• **EXERCISE BRIEF**:
Using the material below, return exactly the lines between the one holding "You are a computer-use agent." and the one holding "Instruction: Open the", inclusive, and no others.

• **RECORDS**:
--*--

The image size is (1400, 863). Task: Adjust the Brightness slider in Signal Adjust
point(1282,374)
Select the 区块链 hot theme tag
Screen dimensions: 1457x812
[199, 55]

--*--

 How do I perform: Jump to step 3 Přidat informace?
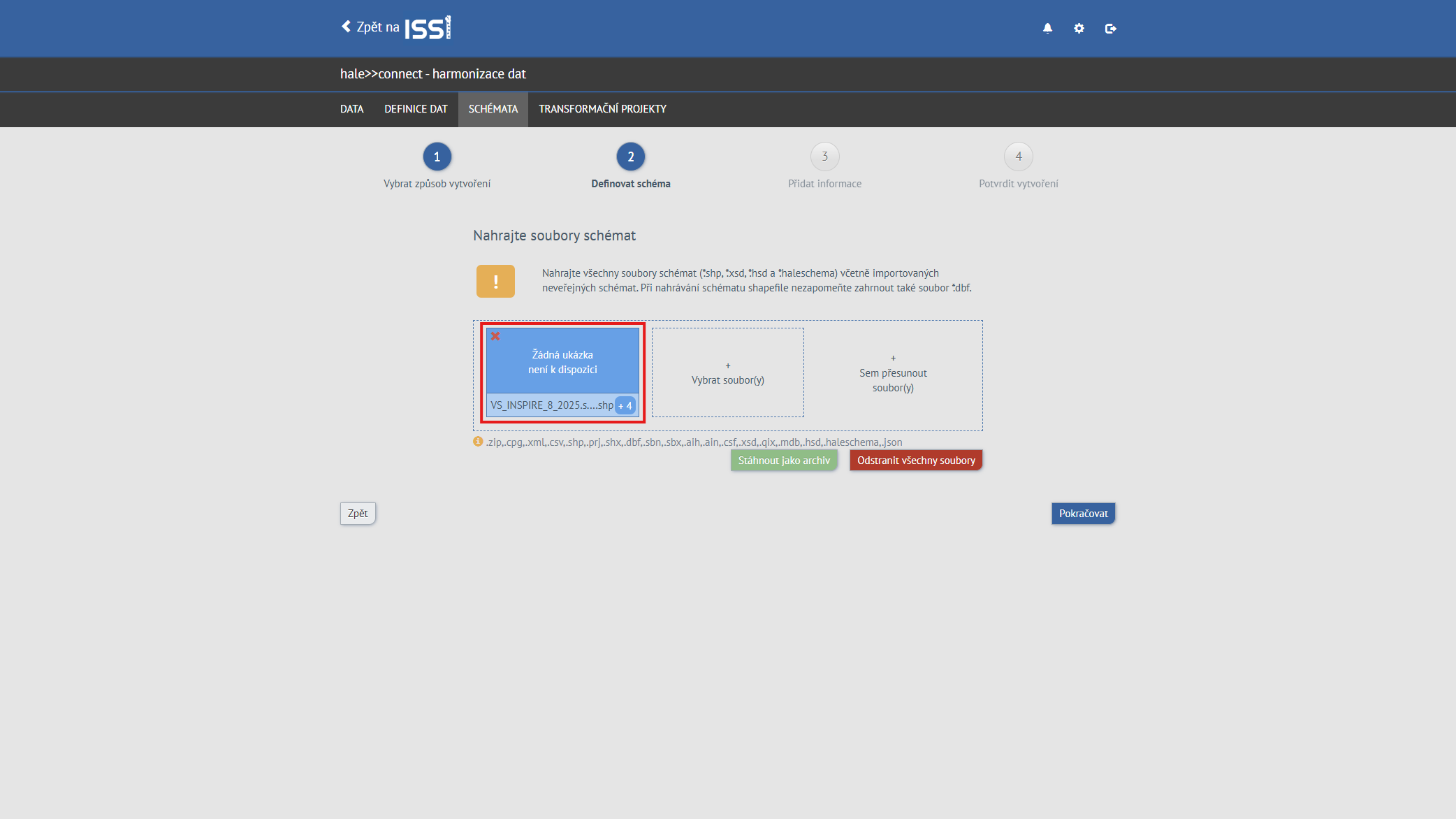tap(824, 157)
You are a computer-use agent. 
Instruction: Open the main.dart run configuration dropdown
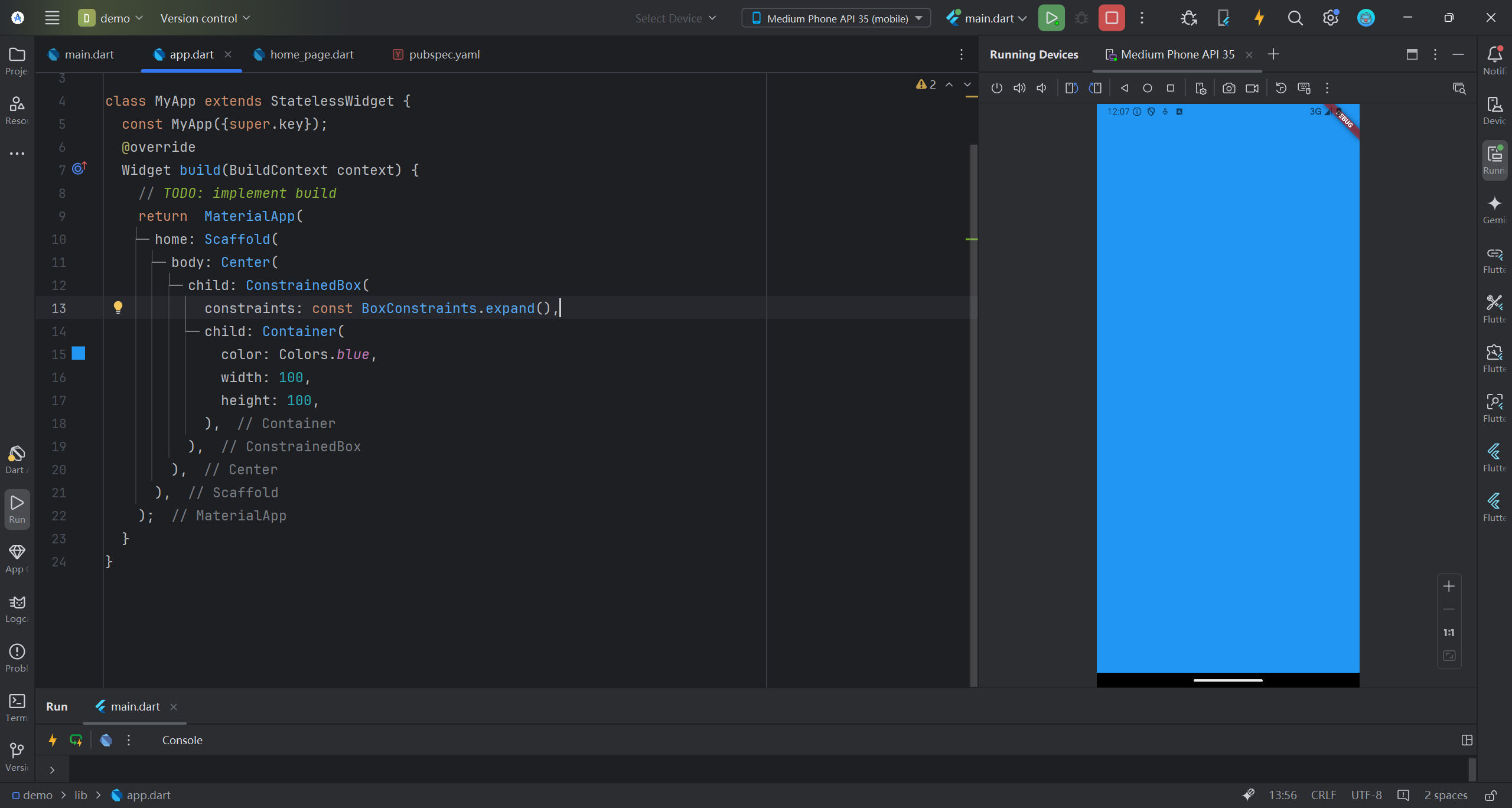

--*--

• **ANSWER SECTION**:
You are a computer-use agent. 
Instruction: Open the main.dart run configuration dropdown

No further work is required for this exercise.